When a patient arrives, a geo-location tracker notifies the front office administrator and automatically pushes out an SMS message informing the patient that they are checked in and must wait to be called in. When the doctor is ready, another message instructs the patient to proceed to the doctor directly. Once inside, they spend just the amount of time required for their visit and leave.
The experience described above sounds a lot like ordering a Starbucks drink online, driving up to the window to pick it up, and be on our way with a minimal amount of contact. Much of primary care and urgent care will resemble this experience in the future.
BOPIS is a variation on the Starbucks example. BOPIS applies when a consumer doesn’t know what she wants to buy or prefers to browse online: she needs to see the catalog and the prices, figure out which store offers the best deals, and place the order online to pick it up in the store.
In the healthcare context, that translates to symptom triaging (“I don’t know what my medical condition is – is that cough due to a COVID infection or something else?”); Chatbots (“Let me speak with someone or at least an AI tool to confirm my choices”); and schedule an appointment (“I need to meet Dr. Smith at hospital X who specializes in my condition.”).
We tend to speak of doctor appointments mostly as either a virtual or a hospital visit, however an emerging trend is the rise in home-based care and house-calls.
According to Dr. Richard Isaacs of the Kaiser Permanente Medical Group in northern California, the transformation underway could move more care out of medical facilities and into homes or specialized centers. It may well be that an Amazon-like eCommerce experience, where you order online and have it delivered home to you overnight, is coming to healthcare.
The shift to online experiences is in the early stages. Despite the dramatic rise in virtual visits since the pandemic, only 22% of all consumers have experienced a virtual visit, according to a recent study by telehealth company Amwell.
In anticipation of continued growth, the most digitally mature health systems commit themselves to improve the experiences and are benchmarking themselves against other consumer-oriented sectors such as retailing (often hiring executives from these sectors to drive digital transformation).

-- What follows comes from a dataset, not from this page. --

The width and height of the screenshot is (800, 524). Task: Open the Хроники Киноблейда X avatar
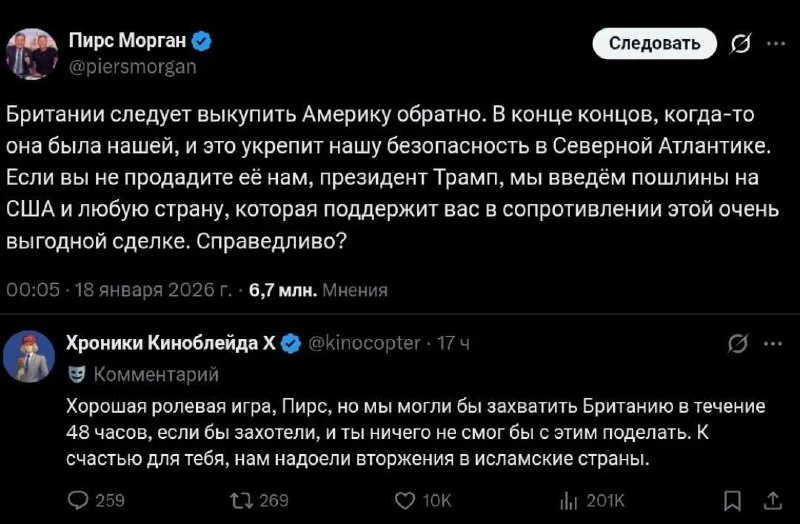(x=29, y=355)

How far can this transformation go and how quickly will this take place? If the COVID-19 experience is any indicator, we just compressed our telehealth adoption timelines from five years to five months, as many health care executives acknowledge today.
Of course, other parts of the health care economy need to catch up. The reimbursement environment for telehealth and digital health needs to improve to avoid a reversion to in-person visits. A recent study points out that only 26% of all payments go through a value-based care arrangement, indicating how our fee-for-service model is deeply entrenched today.
Indeed, the consumerization of health care will lead us to adopt best-in-class online experiences, similar to sectors such as food service and retailing. Health care as a whole must recognize the need to commit to improving online experiences, whether that looks like Starbucks or any brick-and-mortar retailer in the BOPIS revolution.